Abstract
Real-world evidence (RWE), derived from analysis of RWD, is increasingly used to guide decisions in drug development, regulatory oversight, and clinical decision-making. Evaluating the fitness-for-purpose of RWD sources is one key component to generating transparent RWE. Here, we demonstrate tools that fill two gaps in the data grading literature. These are the need for quantitative data grading scores, and the need for scoring mechanisms that can be run in automated fashion and at scale. The Real World Data Score (RWDS) rates the overall quality and completeness of a RWD source across a range of customizable metrics. The Fitness Quotient (FitQ) grades how well a specific data source fits a specific RWE query. In concert, these tools give producers and consumers of RWE evidence to assess the quality of the underlying RWD.
Background
Real-world evidence (RWE) in healthcare is of increasing importance for drug development, regulatory oversight, and clinical decision-making.1–3 RWE is derived from analysis of real-world data (RWD), which are generated through routine healthcare encounters, wearable devices, disease registries, and other sources.4 Given the well-documented challenges for making causal inference based on RWE, numerous stakeholders have discussed best practices for transparent, reproducible, and valid RWE studies.1,5–7 These include proposals for characterizing the reliability and relevance of potential RWD sources with respect to a specific RWE evaluation - whether the RWD are “fit for purpose”.7–11
While various stakeholders have discussed the importance of identifying fit for purpose RWD, two gaps in the field are evident. The first is the need for quantitative RWD evaluation metrics. The existing literature provides a variety of frameworks and checklists for characterizing the fitness of RWD for use in RWE (e.g. 7,10–12). For the most part, these frameworks operate at a high level, describing general steps such as “list key data elements needed for analysis” or “conduct validation analyses to ensure data reliability.” Largely missing are methods for operationalizing these steps to make quantitative data fitness measures. One step in this direction was proposed by Gatto et al.5 In a worked example of their Structured Process to Identify Fit-for-Purpose data (SPIFD), they provide Likert scale grading of RWD sources on metrics such as study population and length of patient follow-up. The Likert scales reflect the number of requirements met within various categories but do not give quantitative comparisons of target metrics between data sources. Similarly, the European Medicine Agency used a set of binary or three-point scales to grade multiple data sources but did not otherwise give comparison metrics.6
The second gap is the need to extend fitness-for-purpose assessments to the new paradigm of modern multi-site collaboratives, such as the Food and Drug Administration’s (FDA’s) Sentinel Initiative13 or the Observational Health Data Science Initiative (OHDSI)14. Current data grading frameworks primarily operate in the setting of bespoke RWE analyses. In these bespoke analyses the RWD assessment goal is to identify the (single) best available data source for one specific RWE question. In contrast, collaboratives aim to run large numbers of RWE analyses across as many data sources as possible.15 For these networks, evaluating whether a particular RWD source is fit for a specific analysis needs to happen rapidly and at scale, which requires automation. Automated comparisons of RWD content against prespecified targets (e.g. sample size in each study arm) could provide “go/no-go” decisions of whether to run a particular RWE analysis against a specific RWD source. Beyond a binary decision, a quantitative fitness for purpose score could be used to guide the interpretation of estimates from multiple data sources or could serve as a weighting mechanism for combining estimates across RWD sources.
We have developed two RWD scoring metrics which address these gaps: Real World Data Score (RWDS) and Fitness Quotient (FitQ).
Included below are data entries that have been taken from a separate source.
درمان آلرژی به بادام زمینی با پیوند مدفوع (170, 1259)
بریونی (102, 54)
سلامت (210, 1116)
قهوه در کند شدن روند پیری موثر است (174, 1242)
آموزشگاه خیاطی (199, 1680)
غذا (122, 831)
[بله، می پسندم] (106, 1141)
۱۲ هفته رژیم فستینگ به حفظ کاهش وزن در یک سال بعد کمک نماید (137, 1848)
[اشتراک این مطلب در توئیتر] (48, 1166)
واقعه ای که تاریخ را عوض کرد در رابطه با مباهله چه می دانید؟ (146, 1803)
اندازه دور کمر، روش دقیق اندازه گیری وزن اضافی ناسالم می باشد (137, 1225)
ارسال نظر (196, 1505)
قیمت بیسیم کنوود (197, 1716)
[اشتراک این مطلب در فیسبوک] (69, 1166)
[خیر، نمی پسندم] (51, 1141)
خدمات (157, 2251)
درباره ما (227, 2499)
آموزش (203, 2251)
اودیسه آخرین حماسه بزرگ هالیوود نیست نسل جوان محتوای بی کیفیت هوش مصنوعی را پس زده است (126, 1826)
RWDS is a quantitative score that provides an overall characterization of the size and richness of an RWD source. FitQ is a question-specific quantitative score that grades a RWD source against target metrics for a particular RWE question. FitQ includes measurements in domains such as effective sample size and depth and breadth of data among the subset of the patient population that could contribute to the RWE analysis. In combination, these scores can provide an overall view of the relative size and richness of different RWD sources and can evaluate the fitness of RWD sources for specific questions, using quantitative scores that can be computed automatically and at scale.
In the sections that follow we first describe how we have operationally defined RWDS and FitQ. We then provide examples of the implementation and use of RWDS and FitQ on several RWD sources and RWE analyses. We close with a discussion of limitations, areas for future research, and some broader applications of the scores.
Defining RWDS for a RWD source
RWDS helps users understand the overall depth and quality of a RWD source and compare multiple RWD sources against each other. We begin by defining five categories of data quality. For each category we develop a series of individual metrics. We emphasize that the specific categories or metrics we have chosen are not the only possible choices; the implementation of RWDS can be customized to other settings.
The main categories we use are:
Volume: Total patient count;
Continuity: Duration of clinical history available for patients;
Recency: Time from record availability to the present;
Depth: Availability of patient data from various sources such as procedures, prescriptions, or laboratory testing;
Breadth: Presence of patients with relevant comorbidities or prescriptions.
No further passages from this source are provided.